La baja estima inmobiliaria venía a confirmar que las proyecciones para Natales también eran escasas a pesar de que el turismo en el Parque Nacional Torres del Paine ya convocaba a extranjeros por cientos de miles y no por miles a secas como ocurrió durante gran parte de los 80 y 90.
Punta Arenas continuaba su camino como ciudad administrativa y sus búsquedas comerciales eran otras, pero en Natales nos comíamos las uñas y los poseedores de un vehículo 0K podían considerarse afortunados.
El progreso llegó en etapas extrañas y tuvo sus consecuencias. Una de ellas es que más de 2 generaciones conocieron la pobreza de la que tanto hablan los antiguos habitantes de la localidad.
El impacto presupuestario del cobre a nivel país, la aparición de la salmonicultura como un jugador casi inesperado en Ultima Esperanza, la obra pública y privada (derivada de la industria) y el impacto del turismo, ampliaron la base productiva local en poco más de 20 años.
Hubo un tiempo en que los puertos de Natales eran viejas armazones de madera gastada por el viento, la lluvia y el frío. Las casas de los pescadores estaban ubicadas sobre la costanera misma que hoy es uno de los paseos más bellos de la ciudad. A nadie se le ocurría pedir un sector de esparcimiento con luces traídas de Alemania y aparatos para sacar musculatura tal como terminó ocurriendo. La cloaca daba al mar, a los fiordos, en definitiva. No teníamos tampoco una planta de agua potable diseñada en Japón. Eramos pocos, unos 10 mil.
En una escuela bien popular, la E-5, se reunían bajo un mismo techo los hijos de pescadores artesanales, algunos de descendencia kawéskar, aunque esto no constituía un elemento de diferenciación, de familias de campo, de mineros. La escuela G-4 entraba en la categoría de “rural”. Tampoco había quien se imaginara que a metros de esta institución que dirigieron en distintos momentos Carlos Yañez y Saturnino Andrade (padre de quien escribe estas líneas) un día lejano iba a levantarse el Polideportivo Municipal considerada una sobresaliente pieza de arquitectura nacional.
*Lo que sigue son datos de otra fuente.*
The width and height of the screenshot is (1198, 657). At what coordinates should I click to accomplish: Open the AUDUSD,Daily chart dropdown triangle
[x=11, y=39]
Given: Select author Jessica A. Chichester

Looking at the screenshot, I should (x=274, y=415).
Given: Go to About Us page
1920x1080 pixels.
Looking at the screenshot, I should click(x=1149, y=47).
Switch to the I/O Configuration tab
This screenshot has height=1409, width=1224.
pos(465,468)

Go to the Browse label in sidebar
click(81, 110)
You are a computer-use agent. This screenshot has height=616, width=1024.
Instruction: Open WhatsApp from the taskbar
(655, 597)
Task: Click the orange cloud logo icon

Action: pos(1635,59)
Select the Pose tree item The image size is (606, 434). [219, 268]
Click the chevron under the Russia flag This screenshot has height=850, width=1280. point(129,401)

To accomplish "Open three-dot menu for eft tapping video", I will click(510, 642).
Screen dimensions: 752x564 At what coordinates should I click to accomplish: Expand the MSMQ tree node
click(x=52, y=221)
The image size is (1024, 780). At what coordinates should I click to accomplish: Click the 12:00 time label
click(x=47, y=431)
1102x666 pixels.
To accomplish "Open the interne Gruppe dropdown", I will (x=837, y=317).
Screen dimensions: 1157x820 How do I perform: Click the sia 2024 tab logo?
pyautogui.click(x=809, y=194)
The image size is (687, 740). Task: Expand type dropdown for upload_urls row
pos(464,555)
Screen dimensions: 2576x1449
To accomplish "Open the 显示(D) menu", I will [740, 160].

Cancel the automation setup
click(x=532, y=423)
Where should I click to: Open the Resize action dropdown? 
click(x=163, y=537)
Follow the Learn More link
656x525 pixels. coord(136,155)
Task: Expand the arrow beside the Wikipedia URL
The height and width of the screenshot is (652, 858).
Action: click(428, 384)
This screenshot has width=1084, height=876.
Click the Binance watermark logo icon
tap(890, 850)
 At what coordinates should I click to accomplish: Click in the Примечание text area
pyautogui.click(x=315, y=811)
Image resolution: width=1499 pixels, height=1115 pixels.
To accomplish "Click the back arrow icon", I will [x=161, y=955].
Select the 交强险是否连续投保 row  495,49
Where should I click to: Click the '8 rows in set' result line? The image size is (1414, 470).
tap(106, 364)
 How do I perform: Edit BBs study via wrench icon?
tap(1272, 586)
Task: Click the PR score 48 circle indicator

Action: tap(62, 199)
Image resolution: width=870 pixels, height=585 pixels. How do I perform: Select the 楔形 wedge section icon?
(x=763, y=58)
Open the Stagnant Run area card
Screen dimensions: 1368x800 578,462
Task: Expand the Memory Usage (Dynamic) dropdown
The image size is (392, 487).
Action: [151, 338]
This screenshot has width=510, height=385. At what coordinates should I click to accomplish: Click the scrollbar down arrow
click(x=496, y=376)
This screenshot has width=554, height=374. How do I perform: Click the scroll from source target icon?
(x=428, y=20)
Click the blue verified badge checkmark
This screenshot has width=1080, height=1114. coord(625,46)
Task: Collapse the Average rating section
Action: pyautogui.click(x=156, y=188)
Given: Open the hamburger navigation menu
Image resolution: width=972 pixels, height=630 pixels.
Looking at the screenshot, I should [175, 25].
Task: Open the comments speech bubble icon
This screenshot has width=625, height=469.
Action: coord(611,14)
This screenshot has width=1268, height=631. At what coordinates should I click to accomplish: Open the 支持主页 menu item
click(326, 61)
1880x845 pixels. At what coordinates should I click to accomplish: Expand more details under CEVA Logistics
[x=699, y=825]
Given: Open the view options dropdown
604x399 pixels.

A fines de los 90, recuerdo, Andrade elevó al Ministerio de Educación un proyecto para implementar una sala de computación. Rara vez escuchábamos conceptos tales “red” e “internet”, pero las computadoras eran una realidad insoslayable. El proyecto fue rechazado. Otro indicador de cómo se nos ninguneaba desde el centro político del país.
El olvido de lo que fuimos es uno de esos pecados que se cometen cuando las cosas andan bien. Hay generaciones que recuerdan cómo sus padres salían de pesca a los ríos los viernes para volver al día siguiente con algo entre las manos y llevarlo a la mesa. No era un deporte sino una acción necesaria.
Resultan extrañas las voces que pretenden convertir a Puerto Natales en un coto cerrado, para pocos turistas de elite, cuando Natales es hija del carbón, la pesca, la ganadería, el buceo. Es hija de la más rotunda humildad.
Se siente raro cuando familias descendientes de habitantes ancestrales realizan denuncias en Estados Unidos acerca de cómo son vulnerados sus derechos, como si Magallanes soportara una dictadura y hubiera familias que son objeto de violencia de Estado.
Se percibe fuera de lugar cuando ONGs extranjeras gastan fortunas en campañas para que los magallánicos, los natalinos, básicamente, sean expulsados de sus propios hogares, mediante acciones indirectas, entre ellas la sutura de toda posibilidad de desarrollo en esta tierra inhóspita. ONGs que son máquinas judiciales de frenar iniciativas productivas y decididas a quitarnos de en medio o someternos a la pobreza, otro concepto que los más maduros conocemos de memoria.
¿Cómo llegamos a permitir que ONGs con sedes en Europa o Estados Unidos determinen nuestro estilo de vida? ¿Cómo podemos ser tan pasivos de aceptar la evidente injusticia de que un foráneo que no tiene ninguna relación con nuestra historia de dolor y sacrificio nos trate igual que a seres inferiores sin derecho a decidir su propio destino?
El bienestar es primo hermano del olvido. No deberíamos olvidar cómo es que llegamos hasta aquí.